Start with the Heart
The first thing we can do if we want to convince the people we love the most to start eating healthier is to understand that for many families cooking is a way of expressing our love for one another. It doesn’t matter what’s on the table; the time spent in the kitchen, the thought process that goes into what to prepare, are all acts of service that moms, dads, aunt, and uncles do daily to show they care. It shouldn’t be a huge surprise when our attempt to change things is met with resistance. The words, “This is the way we have always done things” isn’t meant to be defensive. I have found that instead, it is another way of saying, “this is the only way I know how to show I care.” So, in turn, we should handle this important conversation with care. You’re dealing with a lot more than grandmas’ sweet potatoes here.
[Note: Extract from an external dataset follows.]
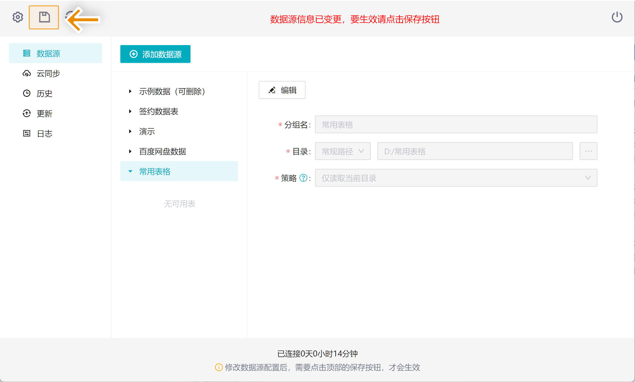Select 百度网盘数据 in the tree

[163, 152]
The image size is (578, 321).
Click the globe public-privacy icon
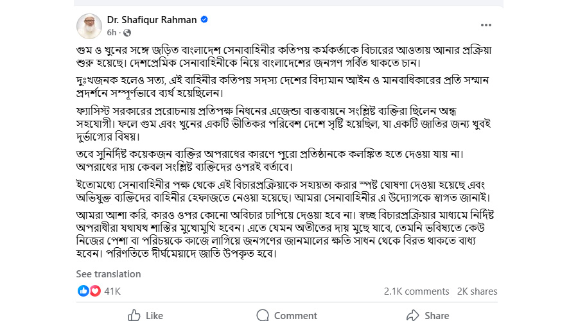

The second thing you can do, if you want to start the conversation around healthier traditions, is to start small. Start by offering recipes that you have pulled from your gym’s nutrition website. You can find some great recipes HERE! Traditions, like healthy eating habits, don’t happen overnight. Start small and be consistent; this is how you lay the foundation for healthy eating for generations to come.
Start with You
Finally, start with you. My grandmother was fond of saying, “Do as I say not as I do.” But, keeping with the tradition of overturning unhealthy habits, I’m going to improve on grandmas’ immortal words. “Do as I say because it’s the healthy thing to do.” An effective way to create positive behavior is to model positive behavior. We may be adults now and therefore no longer under the watchful eyes of our parents, but that doesn’t mean they aren’t watching us. Let’s give them something positive to look forward to.